I was feeling like a Lenten success on Thursday after spending 3 hours of my morning in the Illinois DMV in downntown Chicago. I was perky in spite of the wait. I was corgial in spite of the difficulties in registering a car owned by someone in NY but driven by someone in VA (long story.) And I felt authentically grateful for the staff who have a boring job – at least until they met me with the car involving two states that are not Illinois.
So, on my way to work with license plates in hand, I saw a man standing by the Daley Center with a sign that said, “Hungry. Just Hungry” and this happened next:
Perky Lenten Me: I’m headed down to Starbucks for coffee and a sandwich. Would you like to come with me?
Guy with “Hungry” Sign: I don’t really like Starbucks but thanks anyway.
I was such a Lenten success that morning that I was not in any way angry about his response. In fact I felt great about my light-hearted attitude and the fact that he could have had a delicious breakfast sandwich and a latte but he chose not to do so.

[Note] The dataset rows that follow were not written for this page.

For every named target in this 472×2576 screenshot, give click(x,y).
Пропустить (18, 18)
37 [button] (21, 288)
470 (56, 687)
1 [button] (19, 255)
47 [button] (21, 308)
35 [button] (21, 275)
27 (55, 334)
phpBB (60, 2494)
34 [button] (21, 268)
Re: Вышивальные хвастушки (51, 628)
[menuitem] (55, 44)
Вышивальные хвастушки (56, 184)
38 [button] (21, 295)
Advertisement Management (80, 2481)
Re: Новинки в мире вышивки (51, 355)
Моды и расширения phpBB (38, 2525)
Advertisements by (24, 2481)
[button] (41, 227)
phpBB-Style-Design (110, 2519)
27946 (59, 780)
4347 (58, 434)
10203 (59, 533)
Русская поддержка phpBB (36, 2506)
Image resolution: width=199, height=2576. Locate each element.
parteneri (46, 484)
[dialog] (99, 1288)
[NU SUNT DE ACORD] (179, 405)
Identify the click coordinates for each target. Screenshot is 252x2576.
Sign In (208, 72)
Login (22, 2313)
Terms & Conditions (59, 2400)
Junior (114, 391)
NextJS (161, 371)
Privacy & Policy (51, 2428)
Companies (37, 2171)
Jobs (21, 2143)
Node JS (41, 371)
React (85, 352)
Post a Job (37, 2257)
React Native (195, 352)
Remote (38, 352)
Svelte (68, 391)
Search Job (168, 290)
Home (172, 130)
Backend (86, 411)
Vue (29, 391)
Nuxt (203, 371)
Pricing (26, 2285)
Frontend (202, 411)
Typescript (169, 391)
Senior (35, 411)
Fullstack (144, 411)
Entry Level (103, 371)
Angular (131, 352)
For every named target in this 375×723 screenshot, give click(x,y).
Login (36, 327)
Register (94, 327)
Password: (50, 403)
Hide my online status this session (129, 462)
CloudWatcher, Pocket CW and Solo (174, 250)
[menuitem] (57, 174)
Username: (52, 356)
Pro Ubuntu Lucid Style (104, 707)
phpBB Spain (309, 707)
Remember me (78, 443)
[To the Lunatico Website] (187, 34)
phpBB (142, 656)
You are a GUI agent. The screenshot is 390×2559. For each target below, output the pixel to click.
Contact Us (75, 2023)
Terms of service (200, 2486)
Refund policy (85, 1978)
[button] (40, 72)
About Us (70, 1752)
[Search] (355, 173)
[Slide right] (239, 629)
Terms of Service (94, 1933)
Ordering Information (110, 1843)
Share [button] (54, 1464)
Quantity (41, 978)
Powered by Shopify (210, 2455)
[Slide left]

But then it hit me: Who was this offer for? Me or GWHS?
Maybe coffee makes him sick and he doesn’t realize that you can also get tea and water and juice and hot cocoa in a Starbucks. Maybe he didn’t want to go inside a building with a stranger. Here’s what I should have said:
“Where would you like to go for something to eat? I’ll take you.”
I’m a believer in relational ministry which means that I would not only like to give you money, but I’d like to have a relationship with you. It’s more time consuming, but it feels more Christ-like to me.
Maybe he still would have said, “No, lady, I just want some cash.”
Maybe he wasn’t even hungry but he works for one of those scam groups who stick people out on the street corner and then come by to get their money later.